***** Passage

David Brook's bestselling book The Social Animal is about the hidden sources of human happiness and motivation that define who we are as people. These sources of happiness are rooted in the social relationships we encounter from the moment we are born and operate beneath the surface of our conscious minds.
 
Brooks uses the fictional characters of Harold and Erica to tell the story of the human person from infancy to old age, ransacking all the latest discoveries in neuroscience, genetics and behavioural psychology to give credence to his thesis. That thesis is simply this: the unconscious mind both shapes and is shaped by society, influencing everything from the small choices that individuals make to the larger direction of society.
 
The book resonates with other material I’ve recently been reading. Charles Taylors’ discussion of ‘social imaginaries’ in A Secular Age, and James K.A. Smith discussion of the affective unconscious in Desiring the Kingdom, have both recently alerted me to the role that the unconscious plays in defining who we are, what we think and how we measure the good life. (Actually, it was the pop-psychologist Malcomb Gladwell and his fascinating bestseller Blink who first helped me to understand the crucial role of the unconscious.)


But even though The Social Animal resonated with all I have recently been learning about the human person, I did find the book rather depressing. This was odd because the book is about happiness. Maybe it was because I was tired when I read it (I read it on the plane travelling to London last week), but I came away with the impression that everything about us as people - from the way we eat, vacation and relate to other people – is unconsciously determined by our social and genetic make-up. Even the one activity which makes us so much higher than the animals, namely love, is explained in terms of evolution, genetics and neurochemistry. After reading The Social Animal I felt like an animal.

**********
***** Data section

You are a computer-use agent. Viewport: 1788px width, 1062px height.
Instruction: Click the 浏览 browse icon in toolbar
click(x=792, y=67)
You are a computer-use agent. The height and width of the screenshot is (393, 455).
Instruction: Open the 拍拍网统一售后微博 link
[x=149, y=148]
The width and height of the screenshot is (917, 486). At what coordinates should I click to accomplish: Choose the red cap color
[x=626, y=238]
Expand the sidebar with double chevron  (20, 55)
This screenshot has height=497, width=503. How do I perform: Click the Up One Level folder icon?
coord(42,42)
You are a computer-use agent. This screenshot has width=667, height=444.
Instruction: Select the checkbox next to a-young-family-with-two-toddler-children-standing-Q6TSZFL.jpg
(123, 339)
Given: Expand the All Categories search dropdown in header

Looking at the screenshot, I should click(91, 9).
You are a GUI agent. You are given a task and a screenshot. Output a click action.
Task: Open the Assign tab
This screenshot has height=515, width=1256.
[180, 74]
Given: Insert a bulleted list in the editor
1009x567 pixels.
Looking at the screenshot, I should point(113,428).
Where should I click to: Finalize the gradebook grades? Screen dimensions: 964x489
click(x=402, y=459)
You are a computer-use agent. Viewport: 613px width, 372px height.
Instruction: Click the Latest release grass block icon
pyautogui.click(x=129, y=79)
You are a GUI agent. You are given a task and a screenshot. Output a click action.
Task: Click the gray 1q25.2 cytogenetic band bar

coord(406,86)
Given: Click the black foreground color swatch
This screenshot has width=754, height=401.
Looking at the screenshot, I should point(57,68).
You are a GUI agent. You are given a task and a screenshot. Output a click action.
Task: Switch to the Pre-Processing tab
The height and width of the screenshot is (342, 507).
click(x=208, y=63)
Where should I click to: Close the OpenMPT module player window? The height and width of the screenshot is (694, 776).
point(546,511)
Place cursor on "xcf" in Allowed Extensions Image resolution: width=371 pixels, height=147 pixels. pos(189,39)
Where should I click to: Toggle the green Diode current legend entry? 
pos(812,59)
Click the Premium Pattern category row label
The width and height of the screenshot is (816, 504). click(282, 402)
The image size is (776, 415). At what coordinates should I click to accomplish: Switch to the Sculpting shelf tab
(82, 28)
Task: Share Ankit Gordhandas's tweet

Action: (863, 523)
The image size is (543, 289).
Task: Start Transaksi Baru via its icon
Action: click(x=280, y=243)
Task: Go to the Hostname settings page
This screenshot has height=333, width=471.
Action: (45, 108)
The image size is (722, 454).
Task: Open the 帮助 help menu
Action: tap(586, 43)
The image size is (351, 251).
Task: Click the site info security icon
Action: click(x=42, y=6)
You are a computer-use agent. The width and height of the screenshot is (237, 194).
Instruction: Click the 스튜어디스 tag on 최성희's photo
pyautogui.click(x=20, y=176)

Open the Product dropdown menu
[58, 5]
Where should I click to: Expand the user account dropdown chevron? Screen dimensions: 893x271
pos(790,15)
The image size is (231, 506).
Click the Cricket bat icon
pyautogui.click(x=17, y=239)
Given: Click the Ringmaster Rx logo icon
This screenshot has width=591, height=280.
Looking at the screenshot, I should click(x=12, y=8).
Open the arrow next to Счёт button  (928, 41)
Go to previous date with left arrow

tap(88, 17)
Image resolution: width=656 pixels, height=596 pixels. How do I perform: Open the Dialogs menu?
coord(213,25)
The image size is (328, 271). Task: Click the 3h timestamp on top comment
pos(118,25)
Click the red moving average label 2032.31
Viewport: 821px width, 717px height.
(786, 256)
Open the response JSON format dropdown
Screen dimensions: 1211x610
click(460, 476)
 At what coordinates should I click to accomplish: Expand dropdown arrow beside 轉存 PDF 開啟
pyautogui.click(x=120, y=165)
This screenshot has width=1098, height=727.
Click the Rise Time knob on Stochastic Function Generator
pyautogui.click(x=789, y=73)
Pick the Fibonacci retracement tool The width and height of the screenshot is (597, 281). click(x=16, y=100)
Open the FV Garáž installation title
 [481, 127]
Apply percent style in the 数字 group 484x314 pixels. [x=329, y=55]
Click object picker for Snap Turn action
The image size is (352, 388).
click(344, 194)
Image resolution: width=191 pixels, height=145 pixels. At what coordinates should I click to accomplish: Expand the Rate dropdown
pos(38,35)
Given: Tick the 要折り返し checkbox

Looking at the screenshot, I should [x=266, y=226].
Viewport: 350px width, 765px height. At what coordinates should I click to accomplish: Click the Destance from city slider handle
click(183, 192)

**********

Problem to work on: Could you resume the review of The Social Animal, writing on from its final sentence?

Task result:
Perhaps this is ungenerous of me, because unlike other recent books that have tried to root human well-being in the latest discoveries of neuroscience (for example, Sam Harris’ The Moral Landscape which I just recently finished), David Brooks does allow for human free will. Yet I couldn’t help thinking that something was missing from his emphasis. I couldn't put my finger on what it was, but then as I was walking through London it suddenly hit me. The Social Animal is lacking in any discussion of the role of neuroplacidity. I’ve recently become aware of this new field of neuroscience through reading Norman Doidge’s book The Brain That Changes Itself and Nicholas Carr’s book The Shallows. The understanding of the way we can change our brains over time is certainly implicit in The Social Animal, and many of Brook's political views for improving the human species assume it. Yet because it is not an emphasis, one comes away feeling rather determined, that everything about us is the result of a swirl of forces over which we have no control.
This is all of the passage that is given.